The following are the guidelines in resolving requests for judicial clemency, to wit:
1. There 'must be proof of remorse and reformation.
2. Sufficient time must have lapsed from the imposition of the penalty to ensure a period of
reform.
3. The age of the person asking for clemency must show that he still has productive years
ahead of him that can be put to good use by giving him a chance to redeem himself.
4. There must be a showing of promise, as well as potential for public service.
5. There must be other relevant factors and circumstances that may justify
clemency.22 (emphases and underscoring supplied)
Munsalud v. NHA
GR No. 167181

Facts:
Petitioner Winnie Munsalud is the daughter and one of compulsory heirs of the late Lourdes
Bulado who died in 1985. During the lifetime of Bulado, respondent NHA awarded here a lot
pursuant to the “Land for the Landless’ program of respondent. She resided at the said property
until her death. Winnie assumed the obligation to pay the monthly amortizations. NHA
recognized petitioner spouses’ assumption of obligations as their names were reflected in the
receipts and they were allowed to occupy the lot. In 1989, petitioners completed the amortization
payments evidenced by the annotation “full payment” reflected on the left side portion of the
official receipt. Consequently, petitioners demanded that NHA issue in their favor a deed of sale
and a title over the property. However, respondent refused. In 2003, petitioners by counsel, sent
respondent a letter to issue a deed of sale and title. Respondents did not issue the requested
documents but informed petitioners that Winnie’s name does not appear as beneficiary.
Petitioners replied that Winnie was representing her mother, the late Lourdes Bulado.
Respondent did not respond to the reply. Left with no recourse, petitioners instituted a complaint
for mandamus with the RTC which dismissed the complaint for insufficiency in form and
substance and that there being no reference to any law which respondent by reason of its office,
trust or station is especially enjoined as a duty to perform.

Issue:
Whether or not the petition for mandamus was sufficient in form and substance.

Ruling:
Yes. The petition for mandamus was sufficient in form and substance. The complaint designated
by petitioners as mandamus reveals that it is sufficient in form. It has the caption with the name
of the court, the name of the parties, and the docket number. The complaint contains allegations
of petitioners’ complaints. It has a prayer and the date when it was prepared. The signature page
shows the signature and name of petitioners’ counsel, the counsel’s IBP, PTR and Roll of
Attorney’s Numbers. The complaint was also verified and accompanied by a certificate of non-
forum shopping and signed by petitioners as plaintiffs.
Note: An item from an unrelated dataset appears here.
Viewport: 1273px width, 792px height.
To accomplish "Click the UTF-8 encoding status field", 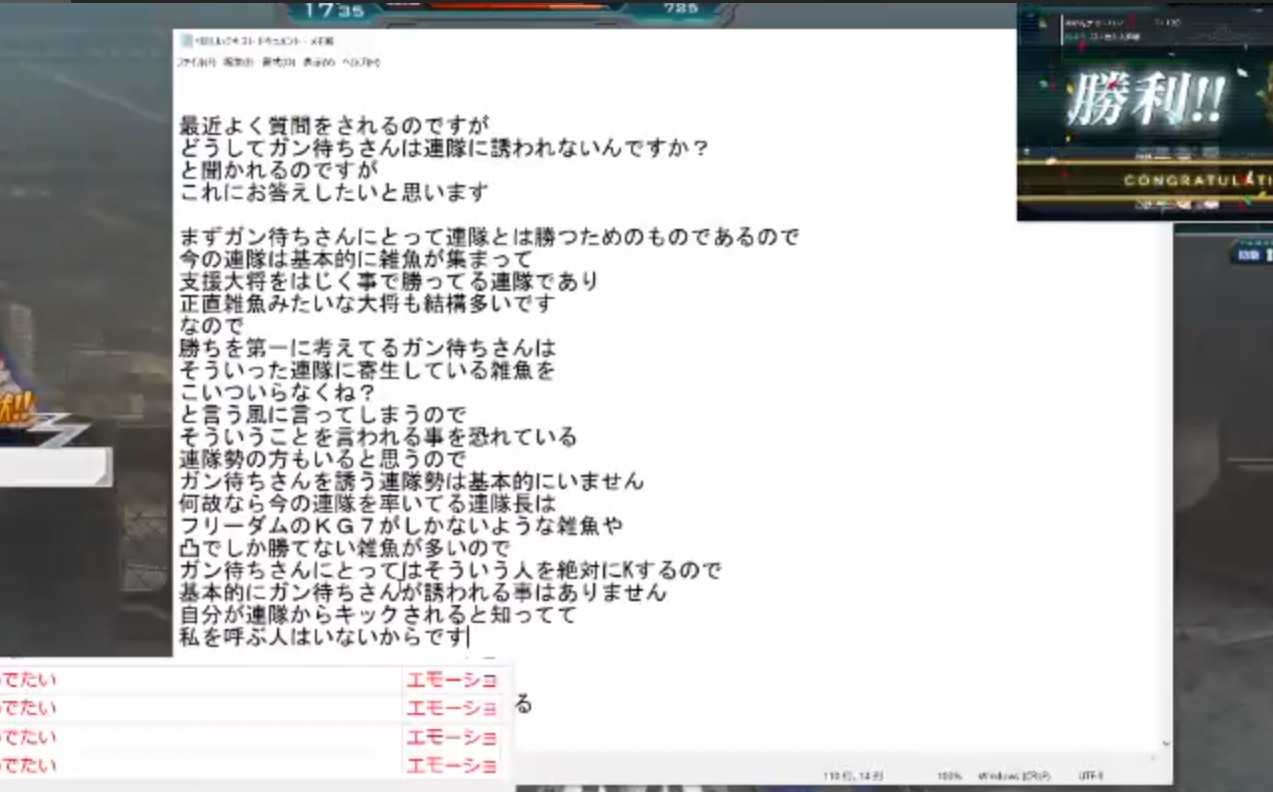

It was filed personally with the office of
the clerk of court.
Substance is one which relates to the material allegations and the character of the relief sought
for in the pleading. It is determinative of whether or not a cause of action exists and is the
embodiment of the essential facts necessary to confer jurisdiction upon the court. The action
commenced by petitioners before the trial court, although designated as mandamus, is in reality
an action to perform a specific act. The averments of the complaint are clear. The essential of
facts are sufficiently alleged as to appraise the court of the nature of the case. The relief sought to
be obtained aims to compel respondent to issue a deed of sale and the corresponding title over
the property awarded to Bulado. Thus, the Court finds the complaint sufficient in substance.